Background

What is diffuse pollution?

Diffuse pollution is pollution arising from urban and rural land-use activities spread across a catchment or sub-catchment. The sources are heavily influenced by rainfall and can be individually minor but collectively significant.

What impact is rural diffuse pollution having in Scotland?

While management of the water environment has led to huge improvements in water quality over the last 50 years, pollution remains one of the most common causes of water bodies not reaching good status. In the Scotland river basin district, 18% of all water bodies are less than good status due to impacts on water quality.

Much of the pollution affecting the water environment is from diffuse sources. The main diffuse pollutants are phosphorus, faecal pathogens, nitrates and pesticides principally affecting rivers, bathing waters and groundwaters respectively.

Diffuse pollution from rural sources also has a major impact upon protected areas such as those supporting economically important shellfish, designated as bathing waters, providing water for human consumption or supporting species or habitats identified as requiring special protection under European legislation.

Where does diffuse pollution come from?

Diffuse pollution in the rural environment comes from a range of land use activities including agriculture, forestry and mining, and areas maintained for recreational purposes such as parks, green spaces and golf courses. Septic tanks from individual dwellings or small clusters of properties can also contribute.

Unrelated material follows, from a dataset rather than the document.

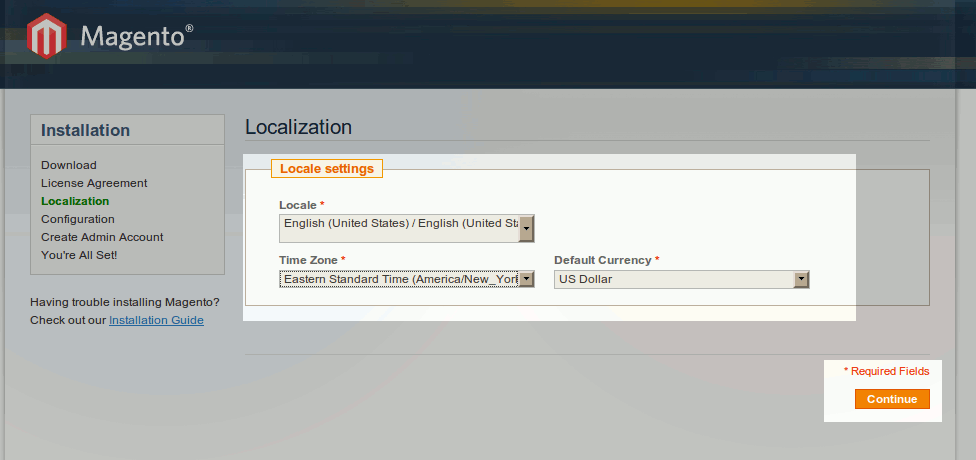Click the Locale field label
This screenshot has width=976, height=460.
pos(297,205)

Individual sources include run-off from ploughed fields or bare soil, farm yard drainage or pesticides or fertilisers washed or draining into the water environment. Each source may only have a small effect on the life in the water environment or water quality, but the impacts of a large number of sources can be significant.

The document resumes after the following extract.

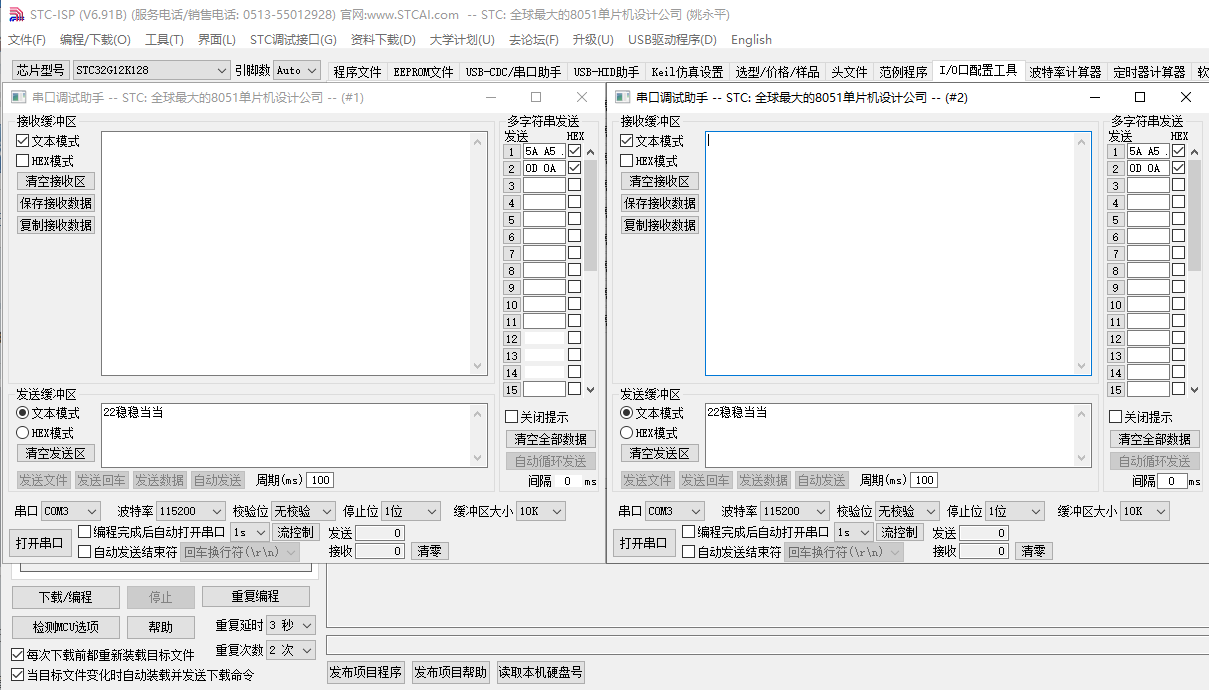Select HEX模式 radio in send buffer of window #1

coord(23,433)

What is required to tackle diffuse pollution?

Experience of managing rural diffuse pollution controls suggests the following key principles are likely to be successful:

  • a catchment approach;
  • a sound evidence base to assess sources, transport, target measures and get stakeholder buy-in;
  • one to one advice and rural site visits to identify hotspots, target measures and cost-effectively change management practices;
  • partnership approaches and stakeholder involvement/led;
  • a combination of regulatory, economic and voluntary measures.

The catchment approach has been successfully implemented at a range of scales in Scotland and elsewhere in the UK. Lessons learnt from such projects have been incorporated into the approach described in this document. Examples include full catchment management plans, such as the Loch Leven catchment management plan, and projects focusing more specifically on diffuse pollution, such as the Lunan Lochs natural care scheme and the Brighouse Bay project. In addition, SEPA has implemented catchment approaches to mitigating rural diffuse pollution via Environmental Improvement Action Plans, including for bathing waters. However, it is worth noting that monitoring data is limited on the effect of measures at the catchment scale.

A sound evidence base is required to support the mitigation of rural diffuse pollution, both in terms of stakeholder buy-in and accurately targeting measures to achieve the most cost-effective improvements. SEPA holds good information on sources of pollutants, their transport pathways and processes as well as their impact. This information will be made available in a user-friendly format to land managers and their advisors regarding their local area.